• REQUIRED TASKS:
(a) According to the DBpedia entity retrieval overview, how many documents does the task contain?
(b) Carry on the DBpedia entity retrieval overview from its final sentence.

• DOCUMENT:
----
What the Original Data Measures

DBpedia Entity Retrieval evaluates ranking entities for information needs over an encyclopedic knowledge base. In BEIR-style retrieval, the entity descriptions are treated as documents. Relevance can depend on entity name, alias, type, location, category, relationship, or a combination of these constraints. A relevant result is not merely a document sharing words with the query; it must be the right kind of entity.

The Thai translated version adds difficulty from short Thai queries, translated descriptions, entity names that may remain in English, and tokenization-sensitive matching. A strong model must preserve exact names and categories while also recognizing semantic entity constraints when the query wording differs from the description wording.

Observed Data Profile

The task contains 50 queries, 6,045 documents, and 1,158 relevance judgments. It is strongly multi-positive, with an average of 23.16 positives per query. The minimum is 1, the median is 18.0, the maximum is 81, and 48 queries are multi-positive, or 96.0% of the query set. This makes the benchmark a broad entity ranking task rather than single-answer lookup.

Queries average 30.92 characters, while documents average 316.44 characters. The queries are short and often keyword-like, while entity descriptions are concise summaries. Since one query can match many entities, the model must recover the relevant set, not just one obvious name match.

BM25 Evaluation Profile

BM25 reaches nDCG@10 of 0.5043, hit@10 of 0.9200, and recall@100 of 0.6520 using the top-500 BM25 candidate subset. This is a strong lexical profile. Entity retrieval often contains names, places, or category terms that transfer directly into descriptions, and BM25 can exploit these anchors effectively.

The recall@100 value shows the remaining challenge. Many queries have broad relevant sets, and exact overlap may miss aliases, translated category labels, or entities that satisfy the intent without repeating the query terms. BM25 is useful for initial entity matching but does not fully cover the relevant set.

Dense Evaluation Profile

The dense harrier-oss-270m run reaches nDCG@10 of 0.5468, hit@10 of 0.9400, and recall@100 of 0.6675. Dense retrieval improves over BM25 across the main metrics, although the margin is moderate. This indicates that embedding similarity helps identify type and category matches beyond exact lexical overlap.
----
• INFORMATION SUPPLIED:
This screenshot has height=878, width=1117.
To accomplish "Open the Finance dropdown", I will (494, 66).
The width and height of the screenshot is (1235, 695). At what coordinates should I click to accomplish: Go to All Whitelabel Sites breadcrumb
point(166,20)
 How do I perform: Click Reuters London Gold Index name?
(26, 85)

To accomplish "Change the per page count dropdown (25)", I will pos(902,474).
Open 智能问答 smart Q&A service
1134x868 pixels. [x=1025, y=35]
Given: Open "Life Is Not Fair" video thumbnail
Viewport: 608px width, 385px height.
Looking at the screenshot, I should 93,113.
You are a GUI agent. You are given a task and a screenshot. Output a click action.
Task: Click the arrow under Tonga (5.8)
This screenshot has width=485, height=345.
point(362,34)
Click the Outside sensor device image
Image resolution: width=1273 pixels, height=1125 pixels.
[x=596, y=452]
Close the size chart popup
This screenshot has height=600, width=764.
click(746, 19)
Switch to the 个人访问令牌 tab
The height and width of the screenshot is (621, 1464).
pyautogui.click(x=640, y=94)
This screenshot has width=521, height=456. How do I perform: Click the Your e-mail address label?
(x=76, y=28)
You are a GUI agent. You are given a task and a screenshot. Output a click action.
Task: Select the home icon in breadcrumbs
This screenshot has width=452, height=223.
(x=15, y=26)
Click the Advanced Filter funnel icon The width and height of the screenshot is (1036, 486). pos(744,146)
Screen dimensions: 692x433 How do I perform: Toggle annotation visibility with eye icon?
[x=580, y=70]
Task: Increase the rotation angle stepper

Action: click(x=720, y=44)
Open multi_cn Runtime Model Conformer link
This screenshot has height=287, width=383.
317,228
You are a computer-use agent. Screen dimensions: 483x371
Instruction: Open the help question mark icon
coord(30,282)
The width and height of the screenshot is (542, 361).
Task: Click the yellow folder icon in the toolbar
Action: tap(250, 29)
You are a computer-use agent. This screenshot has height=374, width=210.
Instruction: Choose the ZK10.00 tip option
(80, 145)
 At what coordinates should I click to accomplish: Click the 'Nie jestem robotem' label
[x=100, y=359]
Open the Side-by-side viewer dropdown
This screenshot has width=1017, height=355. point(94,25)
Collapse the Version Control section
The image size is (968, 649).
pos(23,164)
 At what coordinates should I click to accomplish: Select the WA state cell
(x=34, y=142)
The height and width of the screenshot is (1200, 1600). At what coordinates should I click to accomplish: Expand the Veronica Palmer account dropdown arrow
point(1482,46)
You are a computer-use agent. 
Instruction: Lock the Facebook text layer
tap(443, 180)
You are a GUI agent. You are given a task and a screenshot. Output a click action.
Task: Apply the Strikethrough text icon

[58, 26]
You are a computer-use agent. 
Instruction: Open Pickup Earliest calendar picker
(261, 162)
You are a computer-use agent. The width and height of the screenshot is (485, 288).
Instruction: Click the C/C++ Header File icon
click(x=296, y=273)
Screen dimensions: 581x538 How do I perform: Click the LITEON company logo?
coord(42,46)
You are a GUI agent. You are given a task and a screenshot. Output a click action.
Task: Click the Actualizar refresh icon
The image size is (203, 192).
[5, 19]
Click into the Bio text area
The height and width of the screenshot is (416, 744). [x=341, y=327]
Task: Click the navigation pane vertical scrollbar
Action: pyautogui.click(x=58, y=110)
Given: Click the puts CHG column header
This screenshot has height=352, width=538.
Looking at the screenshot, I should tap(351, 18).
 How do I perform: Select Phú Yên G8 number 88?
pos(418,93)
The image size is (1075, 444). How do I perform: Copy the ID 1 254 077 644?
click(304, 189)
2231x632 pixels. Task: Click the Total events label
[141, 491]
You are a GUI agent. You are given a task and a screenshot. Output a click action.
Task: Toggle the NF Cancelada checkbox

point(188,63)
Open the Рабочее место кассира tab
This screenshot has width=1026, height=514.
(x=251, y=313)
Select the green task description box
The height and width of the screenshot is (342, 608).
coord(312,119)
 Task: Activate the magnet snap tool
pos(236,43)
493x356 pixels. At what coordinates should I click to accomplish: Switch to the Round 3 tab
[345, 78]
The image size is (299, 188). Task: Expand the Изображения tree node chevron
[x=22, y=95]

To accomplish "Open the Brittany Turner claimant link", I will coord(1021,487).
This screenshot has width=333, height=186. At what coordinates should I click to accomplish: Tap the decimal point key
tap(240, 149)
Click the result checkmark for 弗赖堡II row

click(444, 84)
----
• ANSWER SET:
(a) 6,045 documents.

(b)
Dense retrieval is especially useful when the query is short and underspecified. It can connect entity needs to descriptions that use different phrasing, and it can capture broader semantic categories such as films, former republics, architecture, or collections. Remaining errors are likely to involve ambiguous entity types, names that require exact matching, or broad queries with many acceptable results.

Reranking Hybrid Evaluation Profile

The reranking_hybrid candidate set reaches nDCG@10 of 0.5482, hit@10 of 0.9000, and recall@100 of 0.6986. It uses exactly 100 candidates per query, with no rank-101 safeguard rows. The hybrid profile has the best nDCG@10 and recall@100, while dense retrieval has the best hit@10.

This pattern suggests that combining lexical and dense evidence is useful for ranking the broader entity set. BM25 contributes exact names and type terms, while dense retrieval adds semantic category matching. The small nDCG gain over dense indicates that the two signals are complementary, though the lower hit@10 also shows that hybrid ordering can occasionally displace an early obvious positive.

Metric Interpretation for Model Researchers

Because almost every query has many positives, hit@10 alone is insufficient. A model can find one relevant entity early and still fail to rank the relevant set well. nDCG@10 measures first-page density and ordering quality, while recall@100 measures whether the candidate set covers enough relevant entities for downstream reranking.

The method comparison shows a balanced task. BM25 is strong because entity names and categories are lexical. Dense retrieval improves semantic type matching. reranking_hybrid gives the best graded top-10 ranking and recall. This makes NanoDBPedia-th useful for testing entity search systems that combine exact name handling with semantic category understanding.

Query and Relevance Type Tendencies

Queries include entity needs such as Fitzgerald Auto Mall in Chambersburg, a 1994 Alice Munro short-story collection, Roman architecture in Paris, former Yugoslav republics, and films shot in Venice. Relevant documents are DBpedia-style descriptions of entities that satisfy those needs.

The task rewards models that track type constraints and entity attributes. A query may specify a location, work type, author, historical category, or class of films. The right result must satisfy those constraints, not merely mention one of the words.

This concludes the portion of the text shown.